Naturdrogerie Mainz, Lidschattensortiment

Ich liebe matte Lidschatten. Wenn ein Lidschatten nicht matt ist, sollte er – für mich – ein duochromes Finish haben. Nun bin ich mit matten Lidschatten schon recht gut ausgestattet (Mineralmakeup sei Dank) und es fehlen die Highlights in meiner Schminkkiste. Den Anfang hatte ich bereits mit Purple Ice gemacht, einem weißen Lidschatten mit lila Schimmer. Mein neuer Wunsch ist Mermaid, ein blaugrüner Farbton mit grüngelbem Schimmer.

Zuii Organic Flora Eyeshadow Mermaid

Für mich ist die Farbe hell genug dass ich mich nicht zu sehr angemalt fühle, und abgetönt genug, dass ich nicht wie ein Papagei aussehe. (Geistige Notiz: der Lidschatten mit dem rosa-bronze-gold duochromen Farbton sollte als nächstes bei mir einziehen.) Von meinen beiden Zuii Farben habe ich versucht, Swatches für euch zu fotografieren, das ist absolut nicht einfach. Am Ende vom Beitrag könnt ihr meine Versuche anschauen.

Die Puderfoundations von Marie W. habe ich mir auch angeschaut, obwohl das nicht so ganz meine Preisklasse ist.

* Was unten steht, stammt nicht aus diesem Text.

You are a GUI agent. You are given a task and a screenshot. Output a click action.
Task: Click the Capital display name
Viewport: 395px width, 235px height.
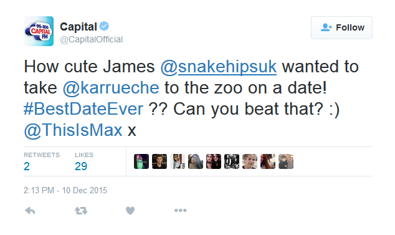coord(79,27)
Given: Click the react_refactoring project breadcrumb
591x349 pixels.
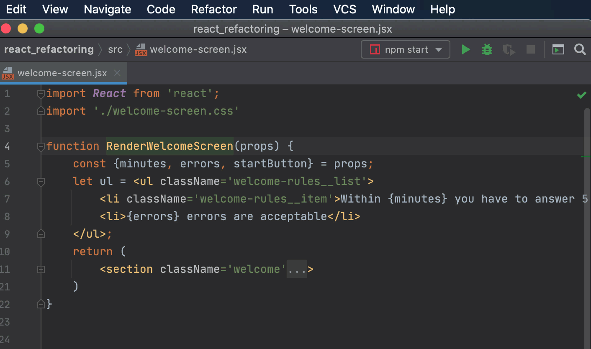Looking at the screenshot, I should 49,49.
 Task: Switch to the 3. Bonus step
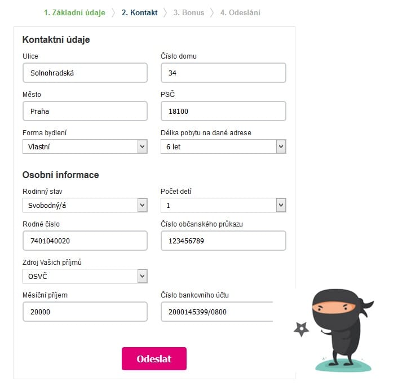tap(189, 12)
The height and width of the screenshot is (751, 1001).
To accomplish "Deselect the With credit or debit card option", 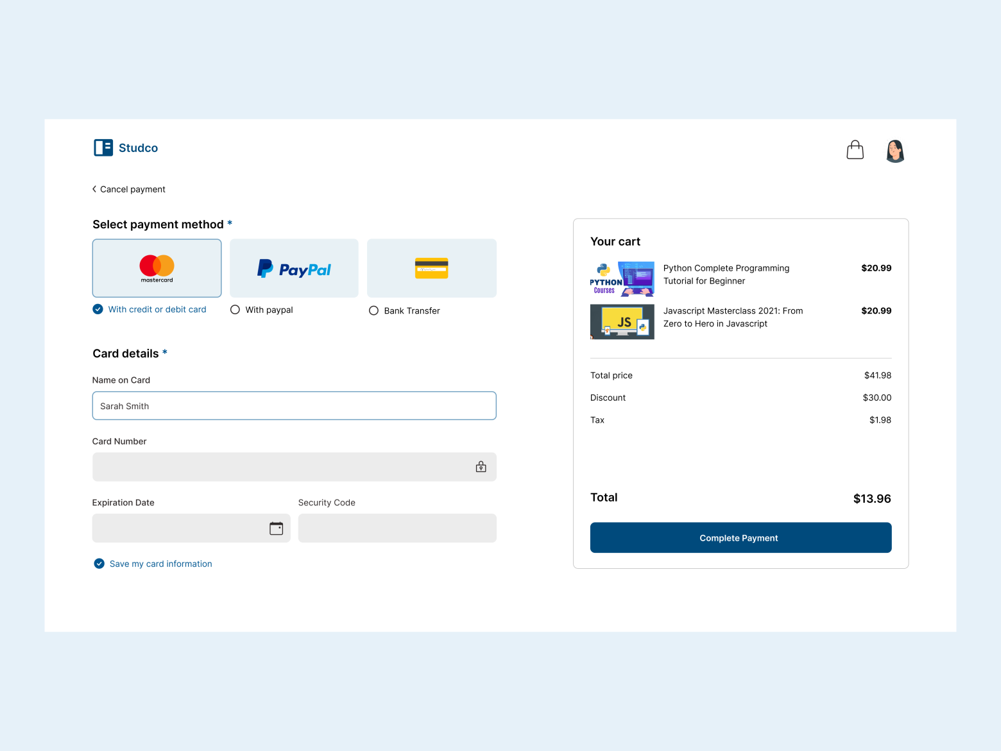I will pos(98,308).
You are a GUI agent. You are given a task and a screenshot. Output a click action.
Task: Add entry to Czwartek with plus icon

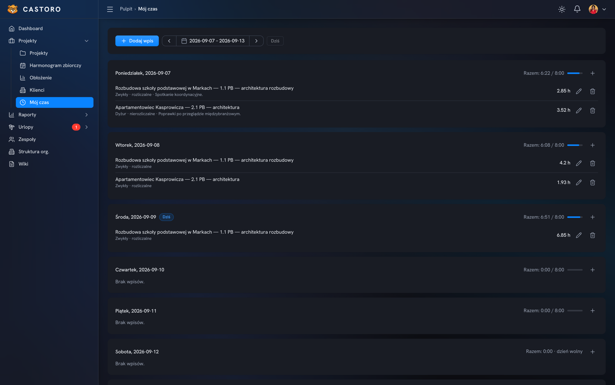pos(592,270)
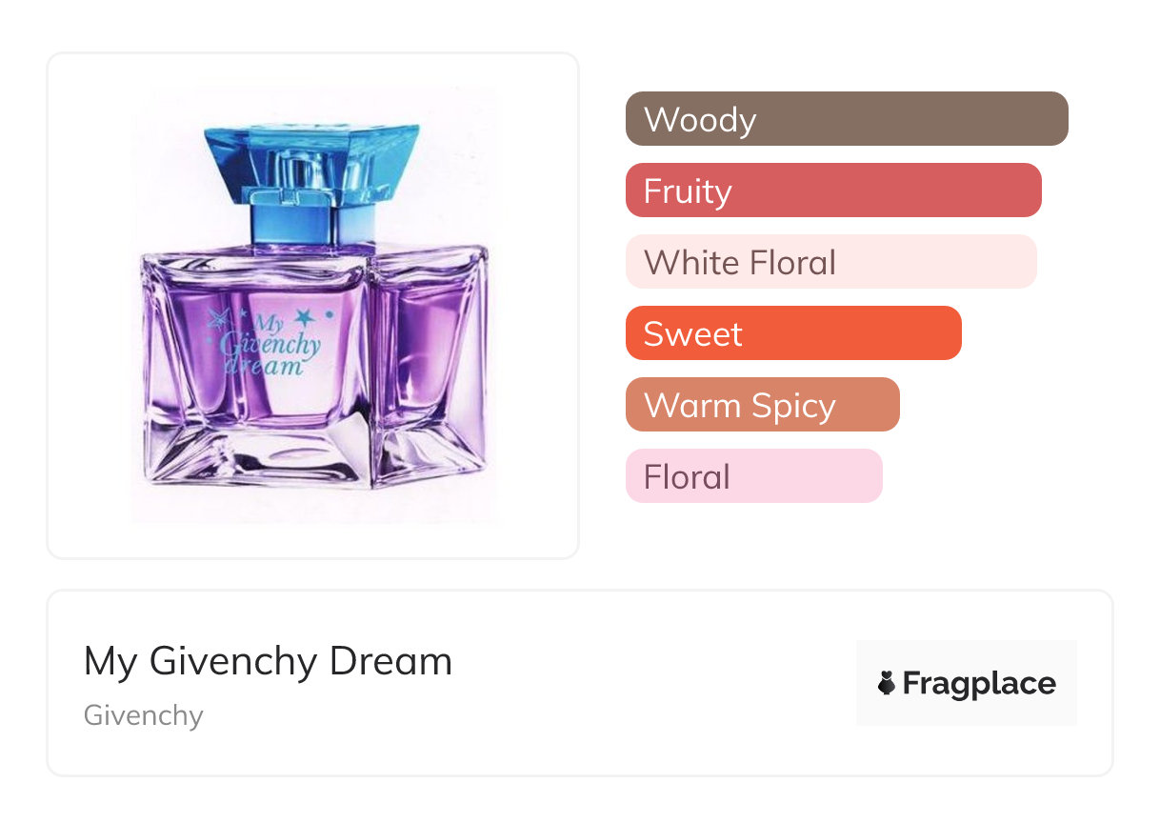Click the Fragplace perfume bottle logo icon
Viewport: 1160px width, 823px height.
(887, 684)
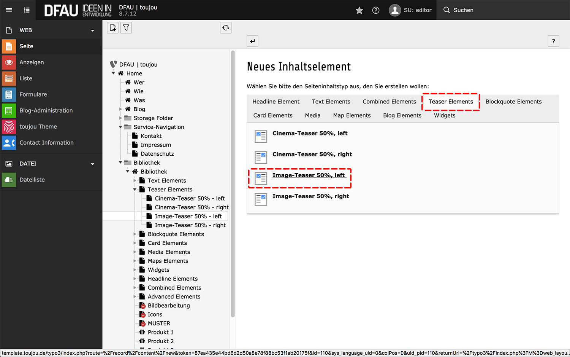
Task: Expand the Card Elements tree node
Action: point(135,243)
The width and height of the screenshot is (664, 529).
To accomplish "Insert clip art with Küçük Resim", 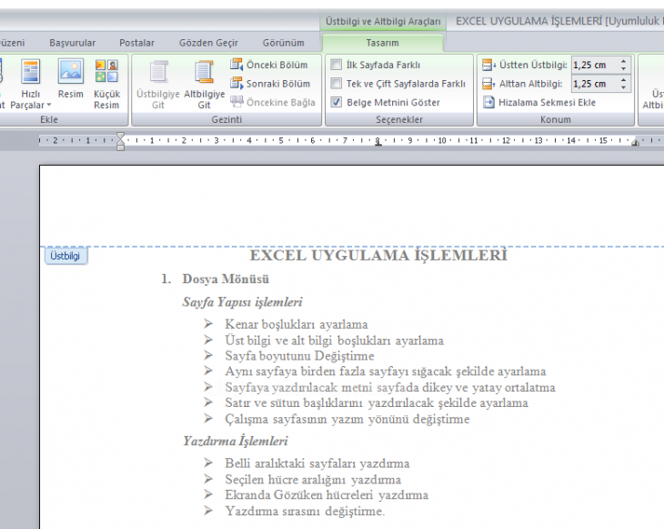I will tap(106, 82).
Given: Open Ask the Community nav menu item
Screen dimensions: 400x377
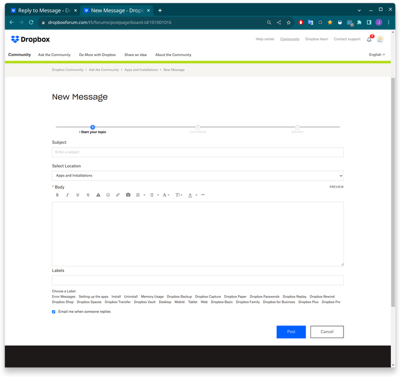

Nicht bei so wenig Farbauswahl. Tatsächlich sind die Farben zu rötlich, zu bunt, und der Farbkorrektor ist für mich zu gelb. (Daumen hoch für Chrimaluxe, auch wenn sie nicht zertifiziert sind. Farblich besser passendes Mineral Makeup habe ich noch nicht gefunden.) Aber das Puderschälchen mit der Katze, das ist soo süß! In der Auslage waren nur die normalen Schalen, ich habe nach dem Katzennapf gefragt und der wurde mir auch sofort gezeigt. Er ist eingeschlagen in rotes Seidenpapier und steckt in einer hübschen, stabilen Kartonage. Ausgepackt sieht man sofort wie schön das Porzellan ist:

Marie W. Puderschale mit Kätzchen

Die Schale von Marie W. ist von der Haptik her sehr glatt, fast zart in ihrer Oberflächenbeschaffenheit, durchscheinend und liegt gut in der Hand. Der Form nach sammelt sich Mineralfoundation schön in der Mitte des Schälchens und lässt sich gut mit dem Pinsel aufnehmen. Porzellan ist übrigens nicht immer etwas für überzeugte Veganer, denn der englische Begriff Bone China sagt, was möglicherweise drin steckt: um diese spezielle Art Porzellan herzustellen wird der Grundmischung Knochenmehl zugegeben. Dadurch entstehen besonders hohe Transparenz, strahlender Glanz und hohe Festigkeit. Obwohl ich bei Verbrauchsprodukten vegane Varianten bevorzuge, lege ich bei Gebrauchsgegenständen, die jahrelang halten sollen, Wert auf Alltagstauglichkeit. Die ist meiner Meinung nach bei hochwertigem (Knochen-)Porzellan eher gegeben als bei billigem Porzellan oder gar Steinzeug. Ich kann es nicht mit Sicherheit sagen, aber die Puderschale fühlt sich so wertig an und ist so lichtdurchlässig, dass ich auf Bone China tippe.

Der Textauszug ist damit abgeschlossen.